Interessant sind auch die bürgerlichen Pfeifen. Eine stammt ganz aus der Nähe und trägt die Aufschrift "Piepenclub Kanaster Wohlgemut Breddorf". Früher gab es in zahlreichen Orten Pfeifenclubs. Denen gehörten nicht nur ehemalige Soldaten, sondern auch weitere Tabakliebhaber aus dem jeweiligen Dorf an. So existiert in der Samtgemeinde Hambergen auch heute noch der Pfeifenclub "Blauer Dunst".

Eine weitere bürgerliche Pfeife gehörte sicherlich einem Fleischer H. Schröter, denn auf den Pfeifenkopf sind ein farbiger Ochsenkopf und Fleischerwerkzeuge wie Beil und Säge gemalt. Das Rauchutensil von Gustav Sturhan erinnerte ihn an seine "Seminarzeit in Detmold, 1914 - 1916". Andere zeigen landwirtschaftliche Motive wie Kornhocke, Pflug, Sense, Forke und Harke oder den Spruch "Gott gebe Sonnenschein und Regen, und dazu seinen Vatersegen". Häufig tragen sie Jagdmotive wie Hirsche, Rehe, Fasane und Jäger. Auch eine so genannten Wilhelm-Busch-Pfeife, wie sie auf Busch Zeichnungen der Lehrer Lempel hatte, ist dabei.
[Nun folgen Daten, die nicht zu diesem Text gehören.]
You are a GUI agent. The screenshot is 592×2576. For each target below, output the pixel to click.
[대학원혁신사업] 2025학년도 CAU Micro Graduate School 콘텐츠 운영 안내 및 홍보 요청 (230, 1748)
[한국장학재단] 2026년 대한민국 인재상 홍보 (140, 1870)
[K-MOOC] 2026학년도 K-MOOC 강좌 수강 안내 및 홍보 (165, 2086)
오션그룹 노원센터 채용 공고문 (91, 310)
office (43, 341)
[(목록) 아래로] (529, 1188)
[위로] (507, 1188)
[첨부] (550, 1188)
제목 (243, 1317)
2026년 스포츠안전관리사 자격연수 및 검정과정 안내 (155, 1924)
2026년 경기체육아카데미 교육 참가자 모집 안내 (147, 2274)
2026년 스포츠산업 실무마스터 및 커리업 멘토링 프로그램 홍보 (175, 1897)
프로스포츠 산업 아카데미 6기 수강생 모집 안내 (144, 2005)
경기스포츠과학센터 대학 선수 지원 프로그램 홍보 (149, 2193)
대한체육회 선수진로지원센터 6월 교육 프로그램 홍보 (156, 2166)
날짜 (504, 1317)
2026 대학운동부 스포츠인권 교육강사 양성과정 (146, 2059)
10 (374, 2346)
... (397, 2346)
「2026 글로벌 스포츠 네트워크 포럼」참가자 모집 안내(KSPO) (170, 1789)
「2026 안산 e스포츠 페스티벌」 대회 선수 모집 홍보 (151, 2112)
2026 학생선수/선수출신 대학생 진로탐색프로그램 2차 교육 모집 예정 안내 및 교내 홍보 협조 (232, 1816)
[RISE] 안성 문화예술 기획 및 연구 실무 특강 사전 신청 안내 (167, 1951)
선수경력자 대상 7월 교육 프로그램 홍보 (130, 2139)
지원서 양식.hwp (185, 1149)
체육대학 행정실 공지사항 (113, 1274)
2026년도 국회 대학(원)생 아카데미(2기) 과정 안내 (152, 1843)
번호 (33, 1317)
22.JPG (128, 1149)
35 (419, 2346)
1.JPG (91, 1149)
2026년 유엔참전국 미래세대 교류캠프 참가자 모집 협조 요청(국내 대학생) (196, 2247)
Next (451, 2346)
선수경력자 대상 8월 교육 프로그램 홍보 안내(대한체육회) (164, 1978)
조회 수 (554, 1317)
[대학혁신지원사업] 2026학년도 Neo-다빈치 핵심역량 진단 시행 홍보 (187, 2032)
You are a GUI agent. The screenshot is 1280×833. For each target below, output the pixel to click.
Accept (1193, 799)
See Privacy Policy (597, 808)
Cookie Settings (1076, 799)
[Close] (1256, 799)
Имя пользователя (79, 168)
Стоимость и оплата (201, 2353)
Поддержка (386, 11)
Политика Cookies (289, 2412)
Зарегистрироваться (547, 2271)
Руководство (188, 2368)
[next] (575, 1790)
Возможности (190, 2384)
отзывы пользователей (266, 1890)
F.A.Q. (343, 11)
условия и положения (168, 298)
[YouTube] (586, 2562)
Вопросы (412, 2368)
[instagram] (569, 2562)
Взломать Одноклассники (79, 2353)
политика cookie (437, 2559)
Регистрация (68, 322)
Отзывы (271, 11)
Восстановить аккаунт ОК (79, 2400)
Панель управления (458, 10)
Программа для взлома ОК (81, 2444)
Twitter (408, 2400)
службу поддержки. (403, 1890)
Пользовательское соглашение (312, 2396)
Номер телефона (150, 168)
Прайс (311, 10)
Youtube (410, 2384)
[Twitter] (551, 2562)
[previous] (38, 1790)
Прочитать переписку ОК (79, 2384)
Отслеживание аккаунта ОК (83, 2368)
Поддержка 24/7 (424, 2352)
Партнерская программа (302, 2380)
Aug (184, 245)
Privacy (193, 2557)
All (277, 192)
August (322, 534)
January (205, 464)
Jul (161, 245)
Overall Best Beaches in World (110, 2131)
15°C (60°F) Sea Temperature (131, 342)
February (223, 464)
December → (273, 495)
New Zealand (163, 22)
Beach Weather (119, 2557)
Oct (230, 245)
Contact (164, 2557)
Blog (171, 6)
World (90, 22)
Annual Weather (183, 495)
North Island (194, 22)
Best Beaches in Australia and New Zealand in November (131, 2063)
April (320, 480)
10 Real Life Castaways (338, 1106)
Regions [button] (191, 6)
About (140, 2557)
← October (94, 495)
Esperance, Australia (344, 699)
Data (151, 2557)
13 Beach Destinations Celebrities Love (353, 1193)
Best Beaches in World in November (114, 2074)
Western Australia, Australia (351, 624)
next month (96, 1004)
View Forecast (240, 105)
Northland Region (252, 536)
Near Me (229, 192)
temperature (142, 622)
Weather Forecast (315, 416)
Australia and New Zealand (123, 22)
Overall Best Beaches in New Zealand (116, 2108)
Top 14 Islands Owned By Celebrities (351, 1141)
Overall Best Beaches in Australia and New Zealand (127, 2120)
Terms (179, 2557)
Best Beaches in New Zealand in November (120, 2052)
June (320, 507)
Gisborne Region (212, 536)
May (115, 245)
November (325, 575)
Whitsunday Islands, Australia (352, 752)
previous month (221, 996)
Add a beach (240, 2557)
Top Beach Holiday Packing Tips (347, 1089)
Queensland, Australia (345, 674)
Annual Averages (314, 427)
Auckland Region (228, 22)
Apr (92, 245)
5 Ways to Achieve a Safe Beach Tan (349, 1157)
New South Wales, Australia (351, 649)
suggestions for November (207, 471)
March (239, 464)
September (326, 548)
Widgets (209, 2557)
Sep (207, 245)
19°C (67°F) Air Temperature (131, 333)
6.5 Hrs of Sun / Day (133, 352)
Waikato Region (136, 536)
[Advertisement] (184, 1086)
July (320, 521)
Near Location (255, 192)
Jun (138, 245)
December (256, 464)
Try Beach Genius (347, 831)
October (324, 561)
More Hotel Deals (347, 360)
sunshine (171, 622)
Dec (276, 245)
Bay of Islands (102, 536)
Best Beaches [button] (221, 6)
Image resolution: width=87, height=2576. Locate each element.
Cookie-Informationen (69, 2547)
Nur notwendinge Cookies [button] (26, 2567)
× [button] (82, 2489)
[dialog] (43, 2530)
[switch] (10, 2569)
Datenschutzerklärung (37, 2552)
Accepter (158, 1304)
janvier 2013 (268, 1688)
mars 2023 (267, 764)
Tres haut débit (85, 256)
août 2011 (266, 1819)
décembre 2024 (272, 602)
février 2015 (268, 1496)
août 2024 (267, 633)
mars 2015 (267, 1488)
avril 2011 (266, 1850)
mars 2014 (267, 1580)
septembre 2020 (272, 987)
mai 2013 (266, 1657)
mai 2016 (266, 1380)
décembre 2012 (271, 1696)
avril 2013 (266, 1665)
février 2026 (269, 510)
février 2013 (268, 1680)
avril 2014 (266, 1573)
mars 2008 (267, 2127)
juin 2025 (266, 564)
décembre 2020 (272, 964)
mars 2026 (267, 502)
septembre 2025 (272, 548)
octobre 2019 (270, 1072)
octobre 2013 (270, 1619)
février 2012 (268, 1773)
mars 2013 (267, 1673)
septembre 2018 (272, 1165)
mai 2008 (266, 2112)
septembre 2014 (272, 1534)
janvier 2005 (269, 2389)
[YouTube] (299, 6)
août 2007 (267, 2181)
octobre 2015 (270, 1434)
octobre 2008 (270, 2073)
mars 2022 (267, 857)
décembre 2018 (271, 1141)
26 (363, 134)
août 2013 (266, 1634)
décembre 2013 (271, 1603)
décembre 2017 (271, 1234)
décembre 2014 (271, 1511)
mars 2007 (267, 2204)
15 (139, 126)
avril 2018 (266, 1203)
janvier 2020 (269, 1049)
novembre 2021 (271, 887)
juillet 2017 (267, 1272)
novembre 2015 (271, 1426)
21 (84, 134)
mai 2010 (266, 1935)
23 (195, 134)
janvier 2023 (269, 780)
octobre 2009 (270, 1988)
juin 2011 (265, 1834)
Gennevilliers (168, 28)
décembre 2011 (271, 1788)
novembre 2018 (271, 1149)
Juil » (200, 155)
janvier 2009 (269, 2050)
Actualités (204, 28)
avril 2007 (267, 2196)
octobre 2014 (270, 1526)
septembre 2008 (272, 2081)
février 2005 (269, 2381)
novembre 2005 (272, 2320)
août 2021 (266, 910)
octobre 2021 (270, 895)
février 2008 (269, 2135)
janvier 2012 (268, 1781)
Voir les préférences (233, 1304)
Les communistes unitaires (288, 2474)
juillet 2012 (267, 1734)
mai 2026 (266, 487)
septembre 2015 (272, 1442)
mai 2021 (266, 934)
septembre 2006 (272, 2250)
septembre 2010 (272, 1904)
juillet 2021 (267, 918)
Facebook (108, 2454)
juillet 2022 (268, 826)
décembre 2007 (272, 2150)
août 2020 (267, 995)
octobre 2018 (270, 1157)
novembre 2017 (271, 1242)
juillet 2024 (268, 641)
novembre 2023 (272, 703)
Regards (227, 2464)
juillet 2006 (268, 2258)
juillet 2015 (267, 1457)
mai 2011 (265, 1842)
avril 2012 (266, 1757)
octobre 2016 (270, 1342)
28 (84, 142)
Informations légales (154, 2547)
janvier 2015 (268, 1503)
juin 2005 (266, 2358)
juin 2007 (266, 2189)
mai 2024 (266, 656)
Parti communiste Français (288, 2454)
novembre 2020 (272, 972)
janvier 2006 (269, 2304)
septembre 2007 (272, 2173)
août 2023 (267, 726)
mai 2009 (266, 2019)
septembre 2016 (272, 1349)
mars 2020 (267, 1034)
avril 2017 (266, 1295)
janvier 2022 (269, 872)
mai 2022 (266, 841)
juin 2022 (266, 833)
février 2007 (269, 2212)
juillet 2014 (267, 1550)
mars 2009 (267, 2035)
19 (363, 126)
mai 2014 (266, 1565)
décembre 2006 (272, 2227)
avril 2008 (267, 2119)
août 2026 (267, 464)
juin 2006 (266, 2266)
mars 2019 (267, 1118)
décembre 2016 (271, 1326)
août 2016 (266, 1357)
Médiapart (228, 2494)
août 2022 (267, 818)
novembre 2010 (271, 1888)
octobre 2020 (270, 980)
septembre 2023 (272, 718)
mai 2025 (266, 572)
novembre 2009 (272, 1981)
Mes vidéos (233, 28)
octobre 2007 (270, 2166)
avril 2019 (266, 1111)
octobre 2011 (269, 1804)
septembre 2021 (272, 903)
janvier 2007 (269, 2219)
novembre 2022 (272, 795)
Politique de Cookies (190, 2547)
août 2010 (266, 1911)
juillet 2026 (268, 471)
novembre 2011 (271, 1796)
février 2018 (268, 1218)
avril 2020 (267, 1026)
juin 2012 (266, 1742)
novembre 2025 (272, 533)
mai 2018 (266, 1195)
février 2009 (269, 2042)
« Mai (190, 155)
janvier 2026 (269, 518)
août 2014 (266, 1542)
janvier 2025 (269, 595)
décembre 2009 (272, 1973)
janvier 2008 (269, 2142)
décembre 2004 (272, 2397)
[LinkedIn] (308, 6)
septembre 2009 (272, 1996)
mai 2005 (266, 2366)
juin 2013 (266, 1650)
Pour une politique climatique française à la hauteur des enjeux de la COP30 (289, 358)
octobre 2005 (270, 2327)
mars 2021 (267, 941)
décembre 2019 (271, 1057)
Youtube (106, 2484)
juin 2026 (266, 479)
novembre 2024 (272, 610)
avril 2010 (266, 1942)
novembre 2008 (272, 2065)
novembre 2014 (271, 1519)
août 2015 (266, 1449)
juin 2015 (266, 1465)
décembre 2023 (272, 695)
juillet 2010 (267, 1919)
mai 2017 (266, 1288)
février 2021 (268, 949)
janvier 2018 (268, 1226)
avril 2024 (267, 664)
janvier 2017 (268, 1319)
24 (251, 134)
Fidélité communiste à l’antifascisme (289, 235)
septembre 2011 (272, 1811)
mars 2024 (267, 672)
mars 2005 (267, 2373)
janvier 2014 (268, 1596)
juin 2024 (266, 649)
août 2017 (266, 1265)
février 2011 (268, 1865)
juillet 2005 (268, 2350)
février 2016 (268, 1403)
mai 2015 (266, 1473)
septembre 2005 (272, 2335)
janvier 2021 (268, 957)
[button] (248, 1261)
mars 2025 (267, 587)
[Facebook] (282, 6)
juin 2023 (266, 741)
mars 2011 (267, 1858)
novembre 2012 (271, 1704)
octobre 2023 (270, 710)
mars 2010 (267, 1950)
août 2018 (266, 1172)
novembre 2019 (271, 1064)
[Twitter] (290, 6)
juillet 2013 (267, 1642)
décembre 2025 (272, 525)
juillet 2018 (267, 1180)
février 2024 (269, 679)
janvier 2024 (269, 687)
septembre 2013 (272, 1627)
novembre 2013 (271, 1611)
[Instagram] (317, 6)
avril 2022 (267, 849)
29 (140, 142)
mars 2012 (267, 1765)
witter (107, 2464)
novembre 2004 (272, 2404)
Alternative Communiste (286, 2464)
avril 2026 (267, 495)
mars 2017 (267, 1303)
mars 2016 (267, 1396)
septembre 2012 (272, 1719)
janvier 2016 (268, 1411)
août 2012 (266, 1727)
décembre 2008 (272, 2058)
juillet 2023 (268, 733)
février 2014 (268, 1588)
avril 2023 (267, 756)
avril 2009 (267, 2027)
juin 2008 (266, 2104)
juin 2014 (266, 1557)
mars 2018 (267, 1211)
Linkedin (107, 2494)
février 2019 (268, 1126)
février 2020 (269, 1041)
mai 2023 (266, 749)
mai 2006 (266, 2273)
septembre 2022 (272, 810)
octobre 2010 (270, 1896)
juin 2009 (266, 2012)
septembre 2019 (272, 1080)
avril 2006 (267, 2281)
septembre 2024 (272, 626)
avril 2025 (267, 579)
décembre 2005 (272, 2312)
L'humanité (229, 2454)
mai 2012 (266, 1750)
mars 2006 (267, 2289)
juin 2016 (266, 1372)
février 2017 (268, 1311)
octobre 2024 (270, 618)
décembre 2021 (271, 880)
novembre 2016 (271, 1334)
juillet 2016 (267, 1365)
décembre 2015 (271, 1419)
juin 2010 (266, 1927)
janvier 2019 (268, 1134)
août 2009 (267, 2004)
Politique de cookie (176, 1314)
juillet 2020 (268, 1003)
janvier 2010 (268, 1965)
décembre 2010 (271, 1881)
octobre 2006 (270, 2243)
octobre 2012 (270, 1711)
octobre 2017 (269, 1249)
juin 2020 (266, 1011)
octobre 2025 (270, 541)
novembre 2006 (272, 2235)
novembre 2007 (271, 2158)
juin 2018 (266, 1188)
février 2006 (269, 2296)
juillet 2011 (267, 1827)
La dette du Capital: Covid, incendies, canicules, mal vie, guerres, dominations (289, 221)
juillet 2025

Als Sammler ist Johann Thölken natürlich auch im Besitz eines Fachbuches. Autor des im Heyne-Verlag erschienenen und reich bebilderten Werkes "Von der Schönheit der Pfeife" ist der Franzose A. P. Bastien. Im Buch ist festgehalten, dass der Gebrauch der Pfeife eng mit kultischen Handlungen verbunden war und in Europa bereits weit vor der Einführung des Tabaks bekannt war. Bei den Indianerstämmen hätten die Häuptlinge die Friedenspfeife "zu Ehren des großen Geistes" geraucht. Ferner ist dort zu lesen, dass sich die Holzpfeife zu Beginn des 19. Jahrhunderts ebenso wie in Frankreich auch in England, Italien, Deutschland, Österreich sowie in allen Ländern Mittel- und Osteuropas eingebürgert habe.